* [What you are asked to do]:
Put the lines of the records below into a JSON list of strings, one string per line, beginning with the line containing "You are a computer-use" and continuing through the line containing "pyautogui.click(x=965, y=28)". Include only those lines, skip any blank ones, and leave the pictures out.

* [Raw records]:
────────────────────

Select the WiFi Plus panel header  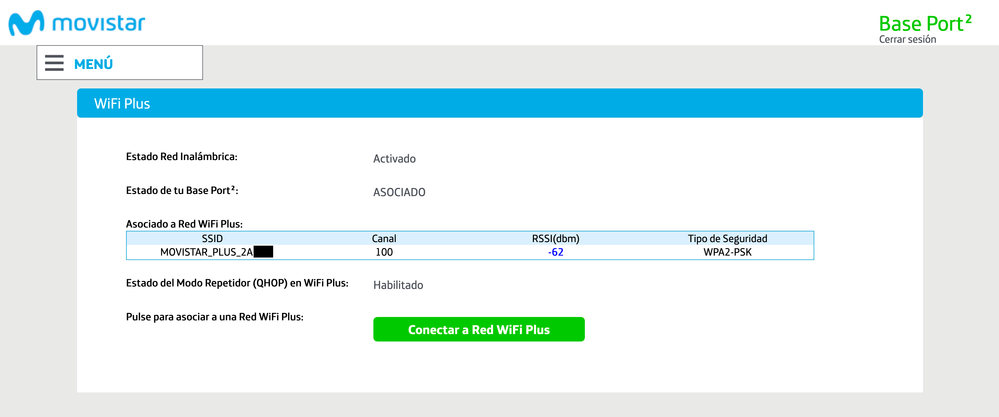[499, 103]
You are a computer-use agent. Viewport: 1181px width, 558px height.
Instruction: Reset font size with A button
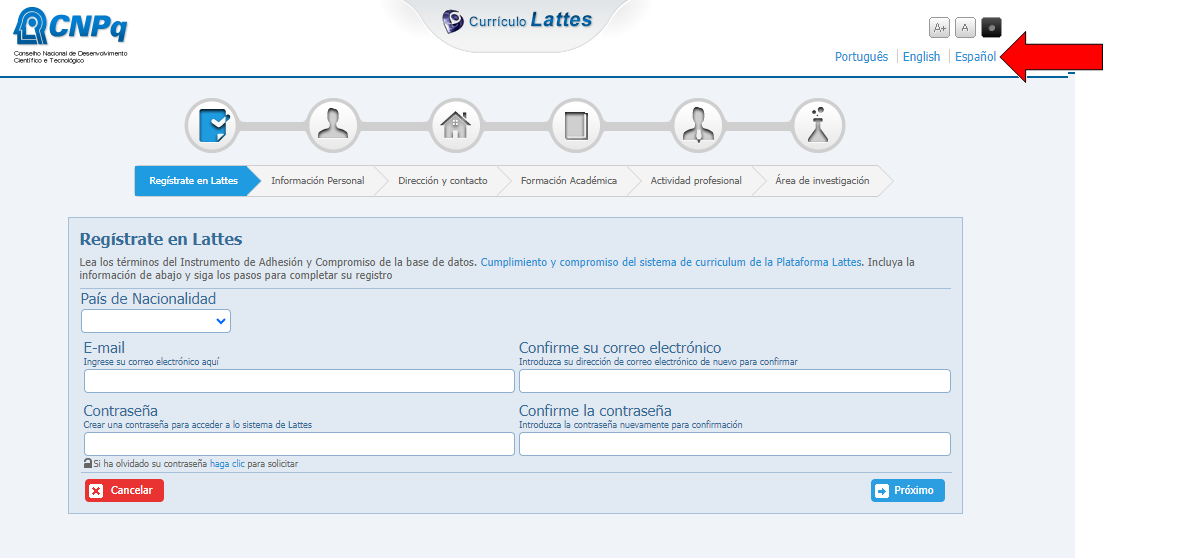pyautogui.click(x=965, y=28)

────────────────────

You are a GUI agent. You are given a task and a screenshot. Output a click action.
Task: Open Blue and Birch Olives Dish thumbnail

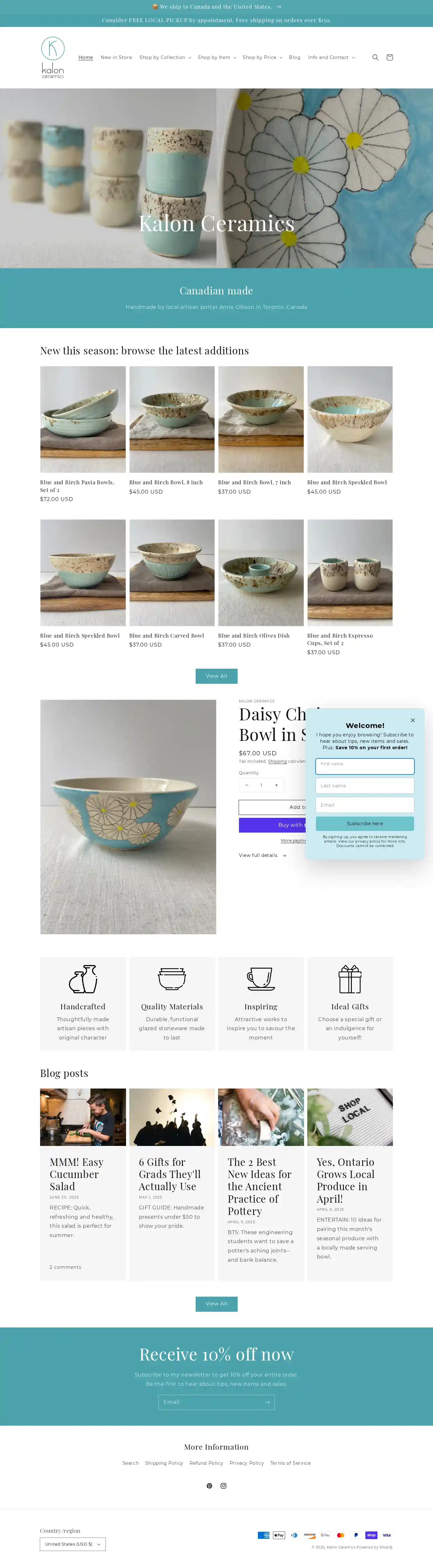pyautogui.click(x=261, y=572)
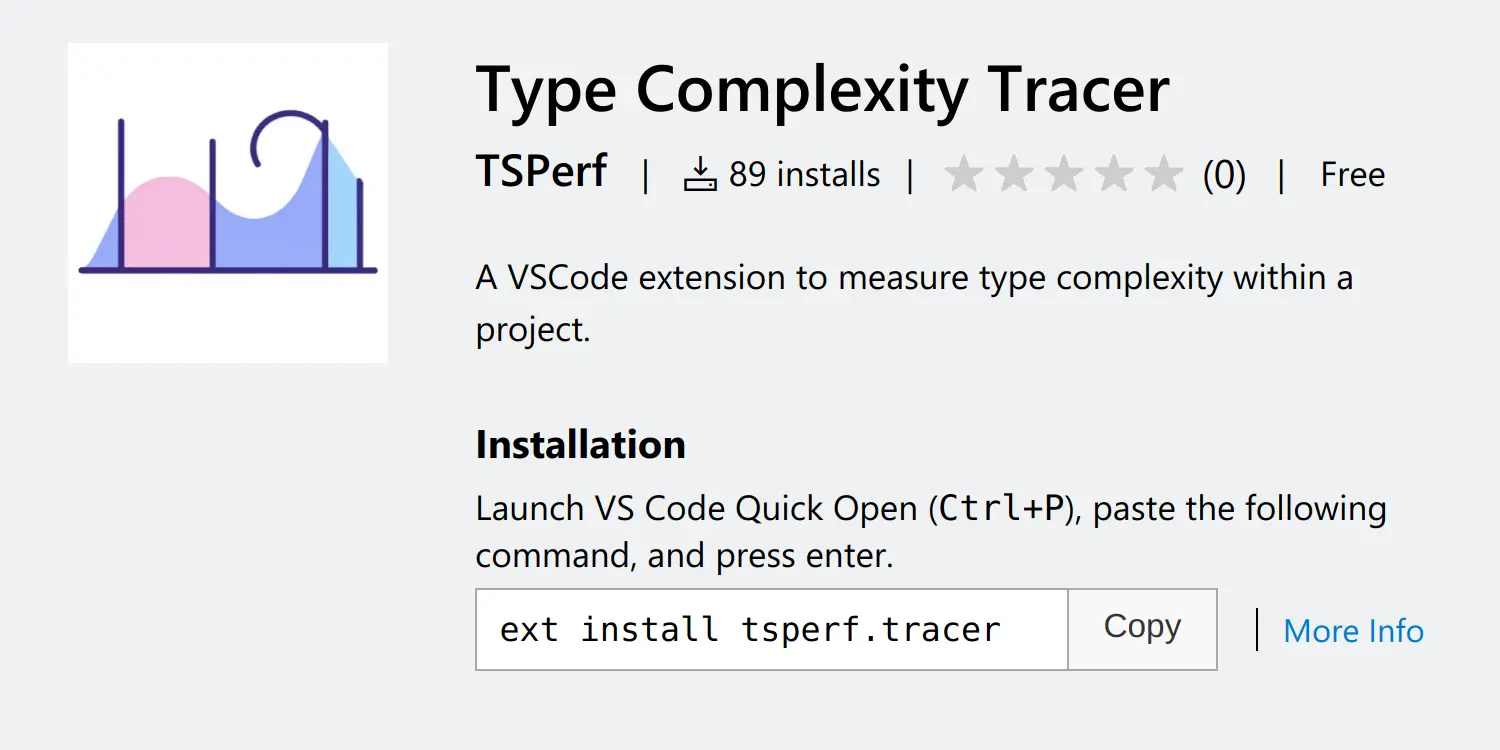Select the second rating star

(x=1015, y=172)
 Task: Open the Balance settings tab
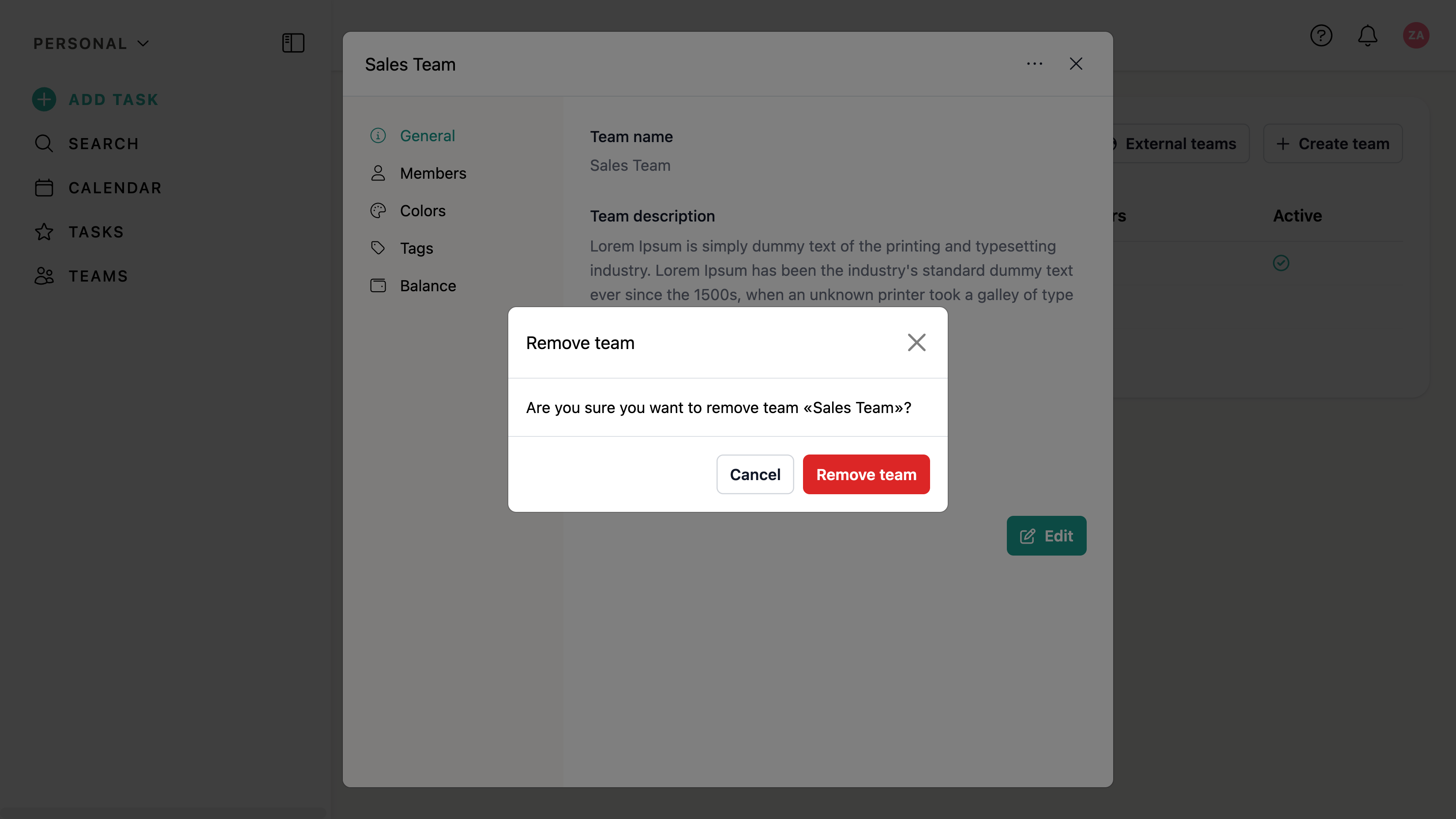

────────────────────

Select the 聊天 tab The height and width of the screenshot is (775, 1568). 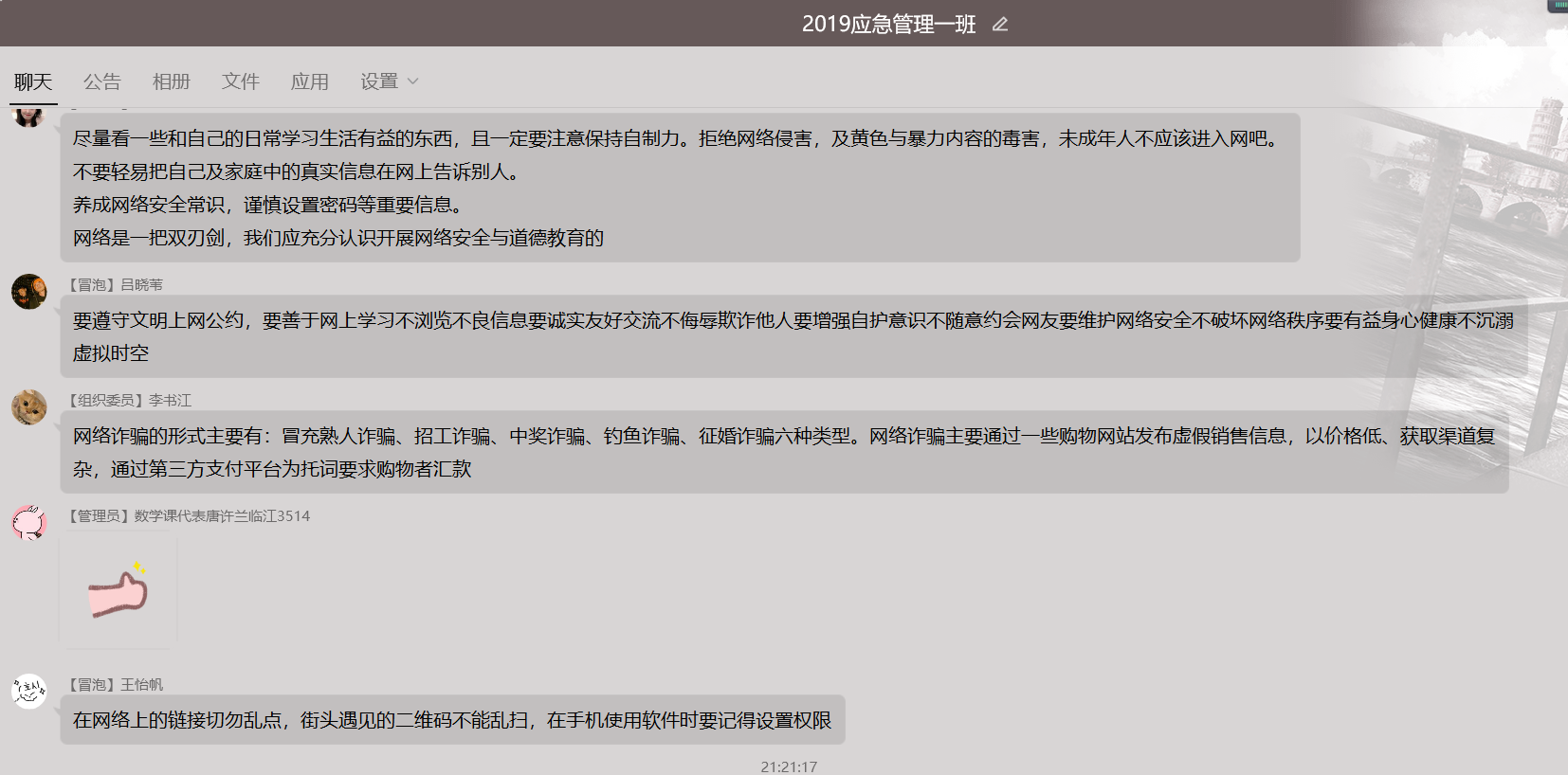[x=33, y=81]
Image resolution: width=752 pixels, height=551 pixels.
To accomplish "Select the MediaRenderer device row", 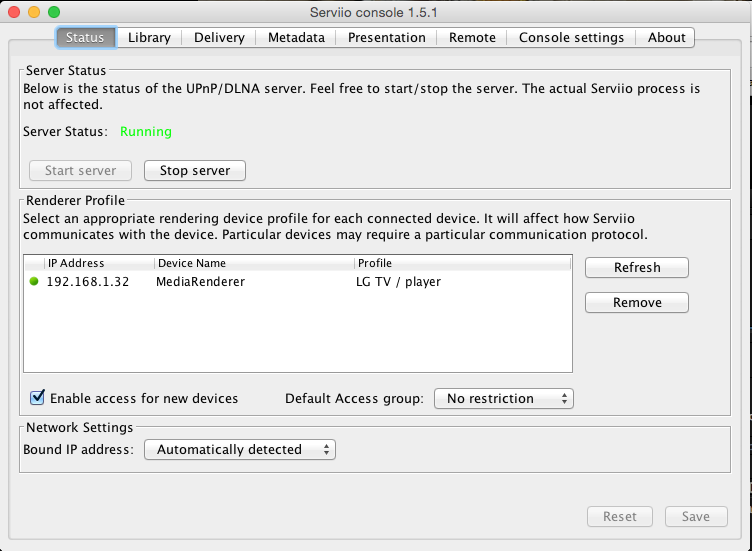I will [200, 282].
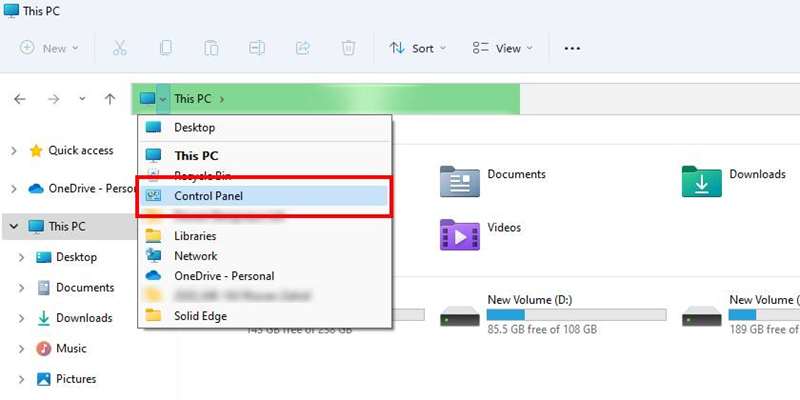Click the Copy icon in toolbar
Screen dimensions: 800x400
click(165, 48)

────────────────────

* [Complete output]:
[
  "You are a computer-use agent. Viewport: 1181px width, 558px height.",
  "Instruction: Reset font size with A button",
  "pyautogui.click(x=965, y=28)"
]